--- Data to use Enclosed Below ---

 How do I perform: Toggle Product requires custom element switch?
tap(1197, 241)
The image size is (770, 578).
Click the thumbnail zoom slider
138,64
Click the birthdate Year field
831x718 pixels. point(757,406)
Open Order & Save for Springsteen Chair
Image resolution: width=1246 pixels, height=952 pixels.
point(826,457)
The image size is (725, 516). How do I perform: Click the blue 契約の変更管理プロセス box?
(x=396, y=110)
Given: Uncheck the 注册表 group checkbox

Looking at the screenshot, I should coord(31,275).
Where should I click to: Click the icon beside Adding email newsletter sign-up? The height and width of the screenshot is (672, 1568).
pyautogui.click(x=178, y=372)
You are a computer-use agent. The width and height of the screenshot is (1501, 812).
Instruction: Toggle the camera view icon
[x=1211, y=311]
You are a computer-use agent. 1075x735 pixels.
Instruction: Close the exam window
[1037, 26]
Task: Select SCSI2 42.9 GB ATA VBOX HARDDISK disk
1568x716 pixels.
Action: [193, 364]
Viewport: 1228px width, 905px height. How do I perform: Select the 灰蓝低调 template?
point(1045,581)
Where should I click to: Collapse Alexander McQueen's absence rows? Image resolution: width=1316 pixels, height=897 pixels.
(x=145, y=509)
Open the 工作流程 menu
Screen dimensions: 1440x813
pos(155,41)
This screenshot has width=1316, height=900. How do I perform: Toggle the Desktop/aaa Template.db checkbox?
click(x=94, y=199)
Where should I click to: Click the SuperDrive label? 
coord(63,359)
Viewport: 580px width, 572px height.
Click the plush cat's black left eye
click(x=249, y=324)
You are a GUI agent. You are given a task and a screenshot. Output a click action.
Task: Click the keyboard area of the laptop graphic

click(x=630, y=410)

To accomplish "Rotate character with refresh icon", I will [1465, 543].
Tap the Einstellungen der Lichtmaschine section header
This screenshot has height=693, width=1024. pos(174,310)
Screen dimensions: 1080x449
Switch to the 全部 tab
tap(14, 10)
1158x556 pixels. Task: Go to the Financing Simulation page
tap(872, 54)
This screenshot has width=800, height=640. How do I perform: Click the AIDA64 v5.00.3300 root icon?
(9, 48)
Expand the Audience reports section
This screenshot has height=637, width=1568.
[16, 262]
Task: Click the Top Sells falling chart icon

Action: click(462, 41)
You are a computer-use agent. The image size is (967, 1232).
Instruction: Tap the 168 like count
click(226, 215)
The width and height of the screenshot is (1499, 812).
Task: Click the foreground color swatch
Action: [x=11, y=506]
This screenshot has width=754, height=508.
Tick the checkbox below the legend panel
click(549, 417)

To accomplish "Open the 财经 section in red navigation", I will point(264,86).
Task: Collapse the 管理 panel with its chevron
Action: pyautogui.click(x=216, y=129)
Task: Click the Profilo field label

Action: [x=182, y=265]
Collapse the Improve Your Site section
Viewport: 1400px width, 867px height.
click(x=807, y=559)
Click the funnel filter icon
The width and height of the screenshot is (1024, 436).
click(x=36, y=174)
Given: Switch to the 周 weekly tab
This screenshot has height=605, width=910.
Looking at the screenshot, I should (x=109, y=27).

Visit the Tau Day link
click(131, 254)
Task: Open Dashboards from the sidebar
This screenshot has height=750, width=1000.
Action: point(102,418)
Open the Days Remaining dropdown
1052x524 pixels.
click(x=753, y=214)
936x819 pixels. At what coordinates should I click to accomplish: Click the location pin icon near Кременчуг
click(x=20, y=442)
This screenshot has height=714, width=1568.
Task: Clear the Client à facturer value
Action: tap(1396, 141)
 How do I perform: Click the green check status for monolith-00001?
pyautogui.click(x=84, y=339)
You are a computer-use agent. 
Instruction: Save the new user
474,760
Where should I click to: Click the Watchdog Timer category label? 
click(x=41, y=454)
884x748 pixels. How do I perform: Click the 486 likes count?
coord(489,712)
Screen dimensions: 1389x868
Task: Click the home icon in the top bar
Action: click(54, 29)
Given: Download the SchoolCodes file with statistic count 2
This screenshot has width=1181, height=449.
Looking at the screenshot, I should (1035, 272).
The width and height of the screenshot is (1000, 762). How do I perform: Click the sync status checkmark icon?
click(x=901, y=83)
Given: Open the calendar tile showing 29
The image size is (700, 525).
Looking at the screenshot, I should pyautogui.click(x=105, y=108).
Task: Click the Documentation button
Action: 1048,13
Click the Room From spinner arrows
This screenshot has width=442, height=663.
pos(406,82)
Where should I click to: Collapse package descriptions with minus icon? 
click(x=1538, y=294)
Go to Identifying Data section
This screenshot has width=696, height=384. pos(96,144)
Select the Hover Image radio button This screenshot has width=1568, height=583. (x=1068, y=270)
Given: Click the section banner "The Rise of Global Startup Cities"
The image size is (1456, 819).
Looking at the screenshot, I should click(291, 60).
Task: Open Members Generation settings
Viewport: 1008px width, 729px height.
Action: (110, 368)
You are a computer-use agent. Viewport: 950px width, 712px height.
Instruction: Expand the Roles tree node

--- End of Enclosed Data to use ---

> Problem description
Recopy all the entries faithfully, leaving none out.

> Answer to the problem
 How do I perform: Toggle Product requires custom element switch?
tap(1197, 241)
The image size is (770, 578).
Click the thumbnail zoom slider
138,64
Click the birthdate Year field
831x718 pixels. point(757,406)
Open Order & Save for Springsteen Chair
Image resolution: width=1246 pixels, height=952 pixels.
point(826,457)
The image size is (725, 516). How do I perform: Click the blue 契約の変更管理プロセス box?
(x=396, y=110)
Given: Uncheck the 注册表 group checkbox

Looking at the screenshot, I should coord(31,275).
Where should I click to: Click the icon beside Adding email newsletter sign-up? The height and width of the screenshot is (672, 1568).
pyautogui.click(x=178, y=372)
You are a computer-use agent. The width and height of the screenshot is (1501, 812).
Instruction: Toggle the camera view icon
[x=1211, y=311]
You are a computer-use agent. 1075x735 pixels.
Instruction: Close the exam window
[1037, 26]
Task: Select SCSI2 42.9 GB ATA VBOX HARDDISK disk
1568x716 pixels.
Action: [193, 364]
Viewport: 1228px width, 905px height. How do I perform: Select the 灰蓝低调 template?
point(1045,581)
Where should I click to: Collapse Alexander McQueen's absence rows? Image resolution: width=1316 pixels, height=897 pixels.
(x=145, y=509)
Open the 工作流程 menu
Screen dimensions: 1440x813
pos(155,41)
This screenshot has width=1316, height=900. How do I perform: Toggle the Desktop/aaa Template.db checkbox?
click(x=94, y=199)
Where should I click to: Click the SuperDrive label? 
coord(63,359)
Viewport: 580px width, 572px height.
Click the plush cat's black left eye
click(x=249, y=324)
You are a GUI agent. You are given a task and a screenshot. Output a click action.
Task: Click the keyboard area of the laptop graphic

click(x=630, y=410)

To accomplish "Rotate character with refresh icon", I will [1465, 543].
Tap the Einstellungen der Lichtmaschine section header
This screenshot has height=693, width=1024. pos(174,310)
Screen dimensions: 1080x449
Switch to the 全部 tab
tap(14, 10)
1158x556 pixels. Task: Go to the Financing Simulation page
tap(872, 54)
This screenshot has width=800, height=640. How do I perform: Click the AIDA64 v5.00.3300 root icon?
(9, 48)
Expand the Audience reports section
This screenshot has height=637, width=1568.
[16, 262]
Task: Click the Top Sells falling chart icon

Action: click(462, 41)
You are a computer-use agent. The image size is (967, 1232).
Instruction: Tap the 168 like count
click(226, 215)
The width and height of the screenshot is (1499, 812).
Task: Click the foreground color swatch
Action: [x=11, y=506]
This screenshot has width=754, height=508.
Tick the checkbox below the legend panel
click(549, 417)

To accomplish "Open the 财经 section in red navigation", I will point(264,86).
Task: Collapse the 管理 panel with its chevron
Action: pyautogui.click(x=216, y=129)
Task: Click the Profilo field label

Action: [x=182, y=265]
Collapse the Improve Your Site section
Viewport: 1400px width, 867px height.
click(x=807, y=559)
Click the funnel filter icon
The width and height of the screenshot is (1024, 436).
click(x=36, y=174)
Given: Switch to the 周 weekly tab
This screenshot has height=605, width=910.
Looking at the screenshot, I should (x=109, y=27).

Visit the Tau Day link
click(131, 254)
Task: Open Dashboards from the sidebar
This screenshot has height=750, width=1000.
Action: point(102,418)
Open the Days Remaining dropdown
1052x524 pixels.
click(x=753, y=214)
936x819 pixels. At what coordinates should I click to accomplish: Click the location pin icon near Кременчуг
click(x=20, y=442)
This screenshot has height=714, width=1568.
Task: Clear the Client à facturer value
Action: tap(1396, 141)
 How do I perform: Click the green check status for monolith-00001?
pyautogui.click(x=84, y=339)
You are a computer-use agent. 
Instruction: Save the new user
474,760
Where should I click to: Click the Watchdog Timer category label? 
click(x=41, y=454)
884x748 pixels. How do I perform: Click the 486 likes count?
coord(489,712)
Screen dimensions: 1389x868
Task: Click the home icon in the top bar
Action: click(54, 29)
Given: Download the SchoolCodes file with statistic count 2
This screenshot has width=1181, height=449.
Looking at the screenshot, I should (1035, 272).
The width and height of the screenshot is (1000, 762). How do I perform: Click the sync status checkmark icon?
click(x=901, y=83)
Given: Open the calendar tile showing 29
The image size is (700, 525).
Looking at the screenshot, I should pyautogui.click(x=105, y=108).
Task: Click the Documentation button
Action: 1048,13
Click the Room From spinner arrows
This screenshot has width=442, height=663.
pos(406,82)
Where should I click to: Collapse package descriptions with minus icon? 
click(x=1538, y=294)
Go to Identifying Data section
This screenshot has width=696, height=384. pos(96,144)
Select the Hover Image radio button This screenshot has width=1568, height=583. (x=1068, y=270)
Given: Click the section banner "The Rise of Global Startup Cities"
The image size is (1456, 819).
Looking at the screenshot, I should click(291, 60).
Task: Open Members Generation settings
Viewport: 1008px width, 729px height.
Action: (110, 368)
You are a computer-use agent. Viewport: 950px width, 712px height.
Instruction: Expand the Roles tree node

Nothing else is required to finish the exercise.